How Often Should You Schedule a Fire Safety Audit?

WA mandates no annual lodgement, so there is no legal deadline forcing the issue, which is exactly why best practice has settled on yearly. Most fire safety audits in Perth run on an annual cycle, and for good reason. A yearly schedule:
- matches the routine AS 1851 service intervals, so your audit and servicing stay in step;
- hands your insurer a clean, current evidence package the moment they ask for one;
- catches any gap before it drifts more than twelve months out of compliance.
Treat it as a fixed yearly appointment, not a when-we-remember job. And any major change should trigger a fresh audit straight away, no matter where you sit in the cycle, whether that is a new tenant, a kitchen fit-out, an EV charging bay, or a building alteration that changes your fire risk.
Get Your Fire Safety Compliance Audit Sorted Today
Western Australia gives you no annual deadline and no statutory certificate to chase, which makes it dangerously easy to assume everything is fine until a WorkSafe inspector, an insurer, or a fire proves otherwise. An annual fire safety compliance audit is how Perth commercial property owners and strata managers turn an invisible, continuous obligation into a documented, defensible, and insurable position.
FCF Fire & Electrical Perth has been protecting Perth businesses for 10-plus years, and as part of the FCF national fire protection network, our standards are consistent across every branch and location. Our accredited technicians carry out fire safety audits Perth owners can stand behind and service commercial premises across the entire Perth metro area, from small retail tenancies to large strata complexes, with full compliance documentation from the first visit. We treat fire safety audits as the foundation of a defensible compliance position, not a box-ticking exercise, and we can also support your emergency planning and staff readiness through professional fire training, and anchor your core compliance with a dedicated fire safety audit.
Not sure whether your building would survive an audit today? Our team can assess your premises and show you exactly where you stand. Call 08 6327 9697 now or reach us at fireservicesperth.com.au.
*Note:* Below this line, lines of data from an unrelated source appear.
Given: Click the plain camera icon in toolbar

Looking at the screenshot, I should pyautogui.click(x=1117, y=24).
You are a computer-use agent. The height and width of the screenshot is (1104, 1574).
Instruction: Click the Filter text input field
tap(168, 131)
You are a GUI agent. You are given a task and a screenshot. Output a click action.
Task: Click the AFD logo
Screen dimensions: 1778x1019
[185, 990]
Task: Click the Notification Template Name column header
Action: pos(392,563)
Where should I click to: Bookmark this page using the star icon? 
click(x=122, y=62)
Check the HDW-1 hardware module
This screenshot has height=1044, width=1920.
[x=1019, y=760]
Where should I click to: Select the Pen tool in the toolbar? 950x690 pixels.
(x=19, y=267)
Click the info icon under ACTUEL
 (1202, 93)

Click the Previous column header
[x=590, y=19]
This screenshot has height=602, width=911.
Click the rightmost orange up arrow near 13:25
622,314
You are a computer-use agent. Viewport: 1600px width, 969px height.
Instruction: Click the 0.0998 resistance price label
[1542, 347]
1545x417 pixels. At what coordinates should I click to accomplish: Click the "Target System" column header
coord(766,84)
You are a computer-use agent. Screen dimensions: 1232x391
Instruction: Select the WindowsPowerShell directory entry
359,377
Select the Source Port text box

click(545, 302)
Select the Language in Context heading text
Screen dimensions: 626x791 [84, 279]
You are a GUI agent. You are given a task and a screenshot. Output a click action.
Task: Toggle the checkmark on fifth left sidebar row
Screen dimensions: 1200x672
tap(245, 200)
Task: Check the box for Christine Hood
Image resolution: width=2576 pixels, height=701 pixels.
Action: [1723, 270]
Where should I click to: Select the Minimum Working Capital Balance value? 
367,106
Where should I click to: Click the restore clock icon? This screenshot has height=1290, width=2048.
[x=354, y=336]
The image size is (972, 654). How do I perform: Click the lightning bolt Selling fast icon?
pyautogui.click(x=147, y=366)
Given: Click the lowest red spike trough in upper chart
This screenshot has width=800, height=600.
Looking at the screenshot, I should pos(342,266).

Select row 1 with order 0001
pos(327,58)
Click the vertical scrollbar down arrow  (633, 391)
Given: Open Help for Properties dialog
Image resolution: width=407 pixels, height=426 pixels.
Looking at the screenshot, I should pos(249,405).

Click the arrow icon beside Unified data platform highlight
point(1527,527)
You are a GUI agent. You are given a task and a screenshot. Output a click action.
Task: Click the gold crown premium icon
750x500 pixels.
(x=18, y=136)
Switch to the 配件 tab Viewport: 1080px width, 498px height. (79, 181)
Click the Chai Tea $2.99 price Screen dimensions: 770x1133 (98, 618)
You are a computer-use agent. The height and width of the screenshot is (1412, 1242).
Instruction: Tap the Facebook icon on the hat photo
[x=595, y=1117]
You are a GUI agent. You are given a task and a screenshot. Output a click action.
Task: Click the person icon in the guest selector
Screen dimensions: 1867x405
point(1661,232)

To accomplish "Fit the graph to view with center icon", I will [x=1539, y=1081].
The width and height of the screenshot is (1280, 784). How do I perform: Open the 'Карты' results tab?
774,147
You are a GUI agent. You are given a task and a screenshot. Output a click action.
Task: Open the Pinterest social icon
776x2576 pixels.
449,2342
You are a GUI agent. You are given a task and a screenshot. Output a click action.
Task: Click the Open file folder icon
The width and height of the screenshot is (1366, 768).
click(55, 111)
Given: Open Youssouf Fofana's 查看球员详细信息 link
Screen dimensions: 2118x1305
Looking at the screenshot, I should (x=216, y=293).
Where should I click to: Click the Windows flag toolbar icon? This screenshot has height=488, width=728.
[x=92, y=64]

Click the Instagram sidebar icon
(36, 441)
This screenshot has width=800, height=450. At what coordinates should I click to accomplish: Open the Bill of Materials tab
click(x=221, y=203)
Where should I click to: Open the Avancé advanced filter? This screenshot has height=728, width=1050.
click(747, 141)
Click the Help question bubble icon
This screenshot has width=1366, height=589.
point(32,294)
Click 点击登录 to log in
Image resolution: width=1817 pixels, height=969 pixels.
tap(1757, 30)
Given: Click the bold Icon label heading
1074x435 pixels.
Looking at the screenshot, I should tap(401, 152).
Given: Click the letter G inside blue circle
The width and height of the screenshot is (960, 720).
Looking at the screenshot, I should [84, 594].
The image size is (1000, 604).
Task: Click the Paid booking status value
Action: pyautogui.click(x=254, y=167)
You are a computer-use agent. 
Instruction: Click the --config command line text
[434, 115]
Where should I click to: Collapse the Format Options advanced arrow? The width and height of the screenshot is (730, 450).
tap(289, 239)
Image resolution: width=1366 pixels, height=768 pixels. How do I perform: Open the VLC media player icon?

Frequently Asked Questions About Fire Safety Compliance Audits
How often should a commercial building have a fire safety audit?
Annually is the established best practice in WA. An annual cycle matches the longest routine AS 1851 service intervals, produces a clean yearly evidence package for insurers, and prevents compliance drifting more than twelve months unchecked. Higher-risk buildings, or any building that undergoes a tenancy change, fit-out, or alteration, should be reviewed more frequently.
What is the difference between a fire safety audit and AS 1851 maintenance?
AS 1851 maintenance is the scheduled servicing of individual fire systems by a licensed technician, producing service tags and logbook entries. A fire safety compliance audit is a whole-building gap analysis against the NCC and AS 1851 that confirms the right systems exist, every interval has been met, and the documentation is complete and defensible. Maintenance keeps equipment working; the audit confirms the entire compliance position holds. You need both.
Who can carry out a fire safety audit in Perth?
A competent person, as defined under AS 1851. In WA the market benchmark is FPAS accreditation, with Routine (R) level covering tasks up to six-monthly and Complex level covering higher-order work. Because there is no single universal license, you should verify a contractor’s specific accreditation and their familiarity with the WA framework before engaging them.